This past weekend, NASCAR driver Jimmie Johnson won his sixth Sprint Cup championship to put him just one title behind two of the sport’s most legendary drivers.
There are some who don’t believe drivers in this sport, which, of course, has its deepest roots in the southern Appalachians, should be granted the same status as athletes as in other sports such as football or basketball.
We aren’t among those critics.
Johnson, who grew up in El Cajon, Calif., was a water polo player, a swimmer and a diver in high school. We think the reflexes and stamina needed to muscle almost 2 tons of car around a track for 500 or 600 miles at a sitting at speeds topping 200 mph are indeed the stuff of athletes.
Johnson now lives in North Carolina with his wife and two daughters.
“I have six, and we’ll see if I can get seven,” Johnson said Sunday after finishing ninth at Homestead-Miami Speedway in Florida, easily ensuring he won the season points title.
But the question to him was: Is he as good as the greats who won seven titles, Richard Petty and the late Dale Earnhardt?
“Time will tell. I think we need to save the argument. Let’s wait until I hang up the helmet until we really start thinking about this,” said the 38-year-old Johnson.
Johnson won a record five straight titles from 2006 through 2010. He ended his personal two-year drought on Sunday. He has a good chance to tie or even beat the records of Petty and Earnhardt, since Johnson is the youngest of the three to win six titles, besting Petty to that number by almost three months.
Petty and Earnhardt, it could be said, were from different eras. Like baseball or football, it’s hard to compare the performance of an athlete today to one from the past.
And to a degree that problem of comparisons between eras is a measure of NASCAR’s success. Stock car racing has changed dramatically over the past few decades, with more sponsors with deeper pockets spending more cash to make the sport even more competitive.

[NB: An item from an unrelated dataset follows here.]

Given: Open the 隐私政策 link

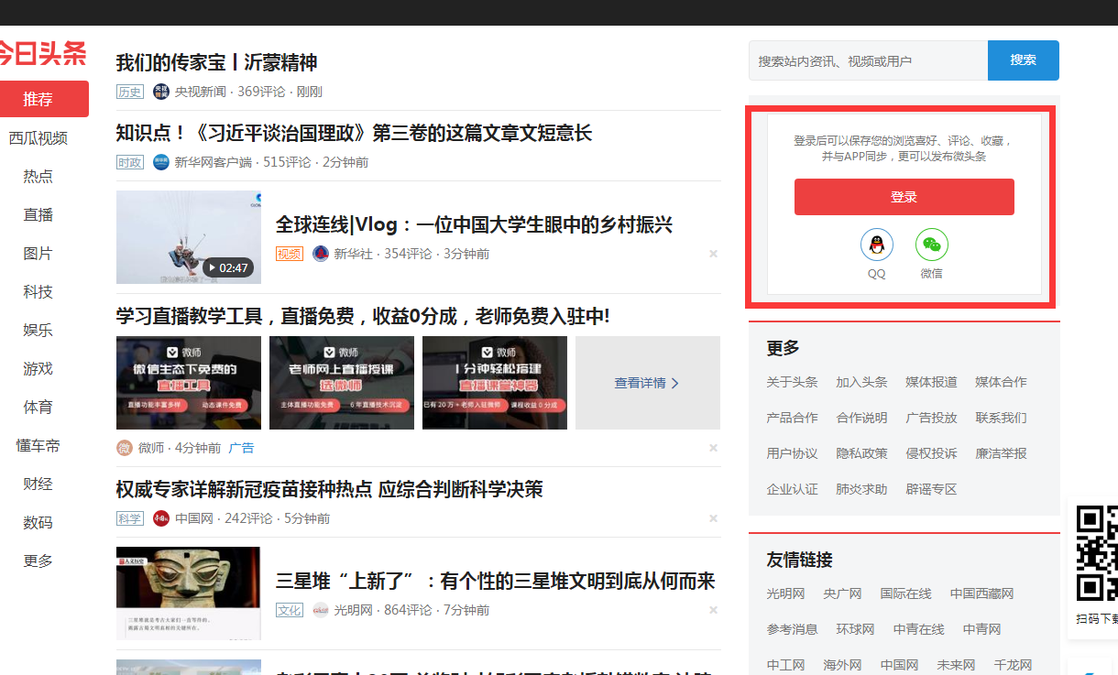Looking at the screenshot, I should click(861, 453).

Even the cars have changed.
We think the overall quality of drivers also has improved, matching the financial outlay of the teams that are competing today.
The winner of Sunday’s race agrees.
“Unfortunately, we’re racing during the Jimmie Johnson era,” said driver Denny Hamlin. “We’re just unlucky in that sense. I think being out there and racing with him, I can say he’s the best that there ever was. He’s racing against competition that is tougher than this sport’s ever seen.”

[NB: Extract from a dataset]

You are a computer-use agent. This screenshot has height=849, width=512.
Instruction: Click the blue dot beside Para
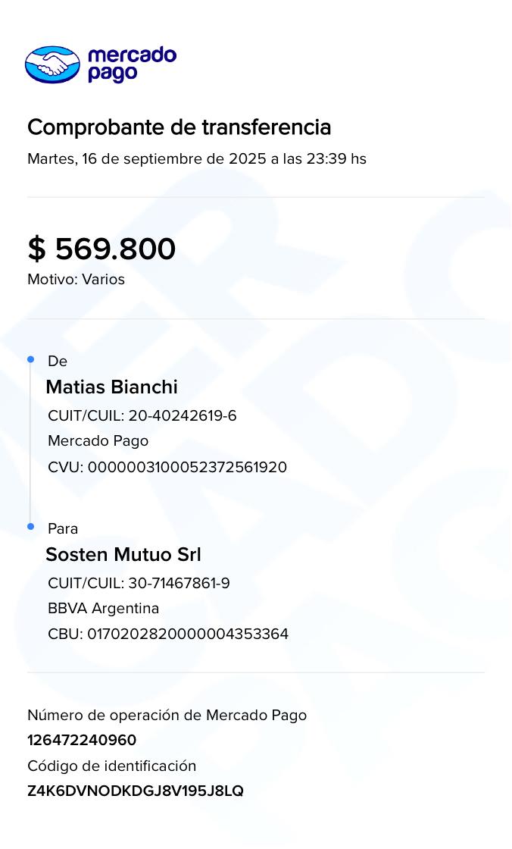tap(31, 526)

Johnson’s crew chief Chad Knaus, who deserves a lot of credit for the team’s success, said of his driver: “He is an amazing talent, there’s no doubt about it. He can do things with a race car that most mortals can’t. Let’s just be straight with it.”
Most mortals aren’t like Richard Petty or Dale Earnhardt, either.
Were those two better than Johnson? Can we compare NASCAR today to the way it was when Petty and Earnhardt dominated?
Those are questions we can’t answer. Not yet, anyway.
We’ll just have to see what Jimmie Johnson has in store for us in the future.
We’re just going to enjoy the ride.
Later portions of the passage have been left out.